__Aufgabe im Detail__: Führe die Entscheidung zum Importausgleich für Geflügelerzeugnisse im Anschluss an ihren letzten Satz fort.

Kundmachung am 10. Dezember 1985, BGBl. 512/1985; Anlaßfall VfSlg. 10600/1985

Leitsatz

V des BMLF vom 22. Dezember 1982 über den Importausgleich für bestimmte Erzeugnisse der Geflügelwirtschaft; keine nach §4 Abs3 GeflügelwirtschaftsG für die Erlassung der V vorgeschriebene Anhörung des Beirates als Kollegium - gesetzwidriges Zustandekommen der V

Spruch

Die Z4 der V des Bundesministers für Land- und Forstwirtschaft vom 2. August 1982, Z 37.011/03-III B6/82 (ABl. zur Wr. Zeitung Nr. 177 vom 3. August 1982), idF der V des Bundesministers für Land- und Forstwirtschaft vom 22. Dezember 1982, Z 37.011/05-II B6/82 (ABl. zur Wr. Zeitung Nr. 297 vom 24. Dezember 1982) sowie ArtII der genannten V des Bundesministers für Land- und Forstwirtschaft vom 22. Dezember 1982, werden als gesetzwidrig aufgehoben.

Der Bundesminister für Land- und Forstwirtschaft ist zur unverzüglichen Kundmachung der Aufhebung im BGBl. verpflichtet.

Begründung

Entscheidungsgründe:

I. 1. Beim VfGH sind zu B258/83, B321/83, B487/83, B93, 94/84 Beschwerden gegen Bescheide des Bundesministers für Land- und Forstwirtschaft anhängig, mit denen gemäß §4 des BG über die Erhebung eines Importausgleiches bei der Einfuhr von Erzeugnissen der Geflügelwirtschaft, BGBl. 135/1969, idF BGBl. 340/1978 iVm. den V des Bundesministers für Land- und Forstwirtschaft vom 8. Mai 1979 (ABl. zur Wr. Zeitung Nr. 110 vom 13. Mai 1979), idgF, bzw. vom 19. Juli 1982 (ABl. zur Wr. Zeitung Nr. 172 vom 28. Juli 1982), betreffend die Festsetzung von Schwellenpreisen für bestimmte Erzeugnisse der Geflügelwirtschaft, ein Importausgleich aufgrund der V vom 22. Dezember 1982 (ABl. zur Wr. Zeitung Nr. 297 vom 24. Dezember 1982) vorgeschrieben worden war.

2. Bei den Beratungen über die Beschwerden sind Bedenken gegen das gesetzmäßige Zustandekommen der V des Bundesministers für Land- und Forstwirtschaft vom 22. Dezember 1982 entstanden.

Der VfGH hat daher beschlossen, von Amts wegen ein Verfahren zur Prüfung der Gesetzmäßigkeit der genannten V einzuleiten (Beschl. B258/83 vom 28. Feber 1985 und B321/83, B487/83, B93, 94/84 vom 8. März 1985).

3. Der Bundesminister für Land- und Forstwirtschaft hat eine Äußerung erstattet, in der er die Gesetzmäßigkeit der V verteidigt.

__Extrahierte Daten__:
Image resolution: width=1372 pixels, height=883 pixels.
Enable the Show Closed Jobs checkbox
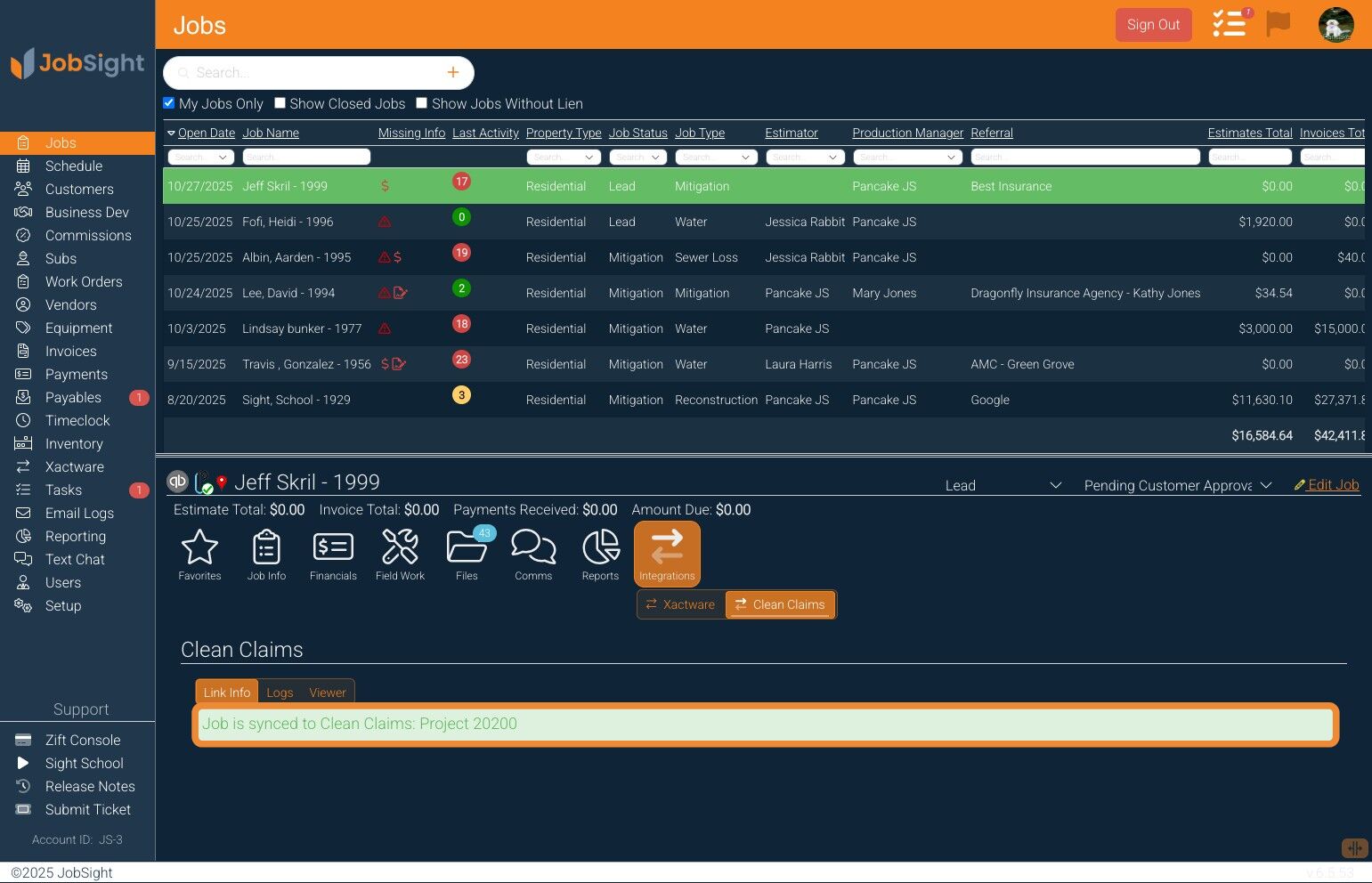pos(280,103)
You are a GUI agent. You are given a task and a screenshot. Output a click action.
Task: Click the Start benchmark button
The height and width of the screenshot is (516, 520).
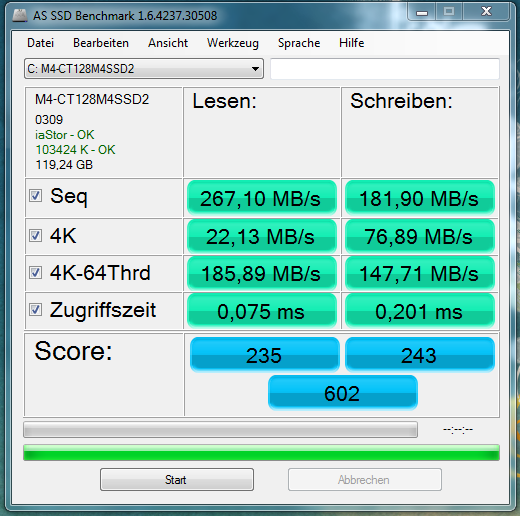point(177,480)
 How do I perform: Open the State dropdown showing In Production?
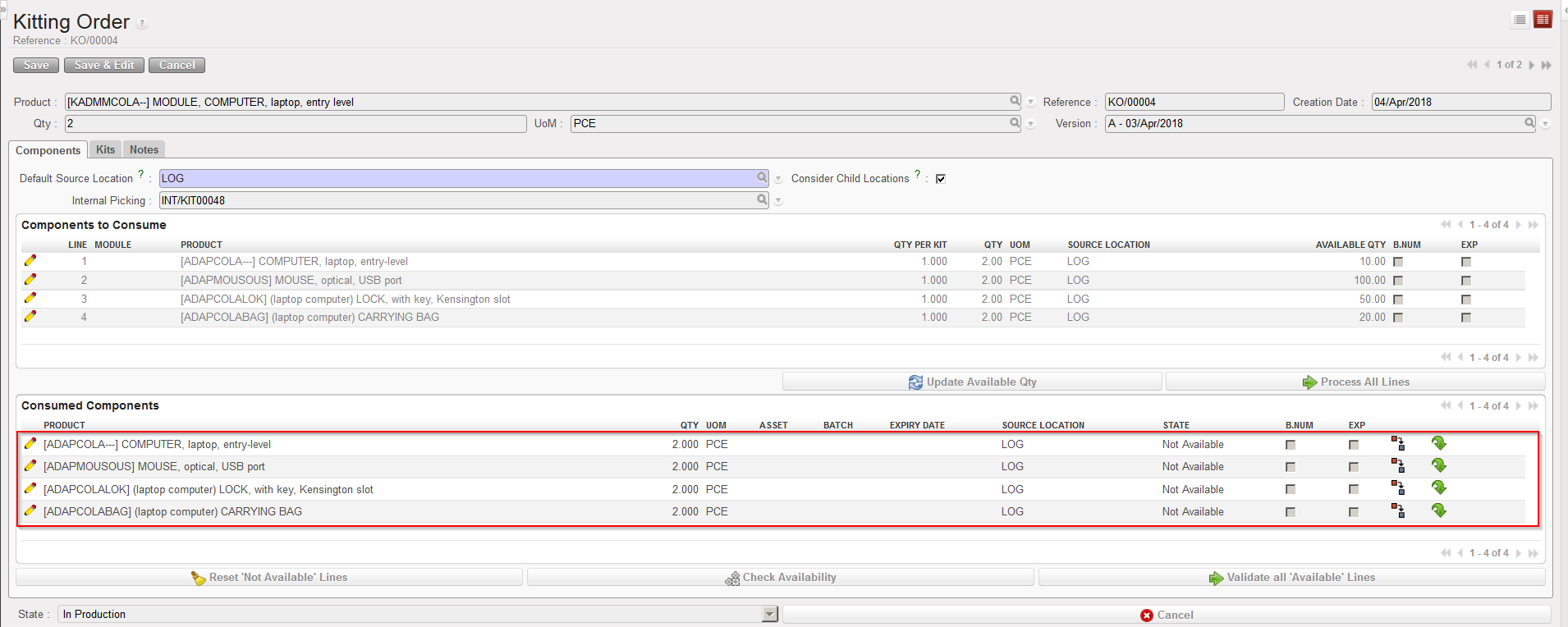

__Schriftliche Antwort__:
II. Der VfGH hat erwogen:

1. a) Das Geflügelwirtschaftsgesetz, BGBl. 135/1969, idF der Geflügelwirtschaftsgesetz-Nov. 1974, BGBl. 785/1974, und der Geflügelwirtschaftsgesetz-Nov. 1978, BGBl. 340/1978, bestimmt in seinem §1 Abs1, daß anläßlich der Einfuhr der in dieser Bestimmung angeführten Waren nach Maßgabe der Bestimmungen dieses BG ein Importausgleich einzuheben ist.

Nach §4 Abs1 des Geflügelwirtschaftsgesetzes hat der Importeur für die nach §1 eingeführten Waren die Differenz zwischen dem Zollwert und einem Schwellenpreis, der nach Maßgabe des §3 Abs1 des Geflügelwirtschaftsgesetzes auf Vorschlag des Beirates (§10 des genannten BG) festzusetzen ist, zu entrichten, wenn der Zollwert unter dem Schwellenpreis liegt.

Nach §4 Abs2 ist der Importausgleich mindestens in der Höhe des tarifmäßigen Zollsatzes zu entrichten. Dies gilt auch für Waren, für die kein Schwellenpreis festgesetzt ist.

§4 Abs3 des Geflügelwirtschaftsgesetzes lautet:

"(3) Der Bundesminister für Land- und Forstwirtschaft kann nach Anhörung des Beirates für Waren des §1 den Importausgleich nach Abs2 durch Verordnung gegenüber Staaten erhöhen, in denen für die Erzeugung, Herstellung oder Ausfuhr solcher Waren mittelbar oder unmittelbar eine Prämie oder Subvention gewährt wird. Diese Erhöhung kann, soweit es zur Vermeidung von Wettbewerbsverzerrungen erforderlich ist, bis zur Höhe der Prämie oder Subvention bemessen werden. Die Verordnungen nach dem ersten Satz sind im 'Amtsblatt zur Wiener Zeitung' kundzumachen und treten, sofern nicht ein späterer Zeitpunkt festgesetzt ist, mit dem Beginn des auf den Tag ihres Erscheinens folgenden Tages in Kraft."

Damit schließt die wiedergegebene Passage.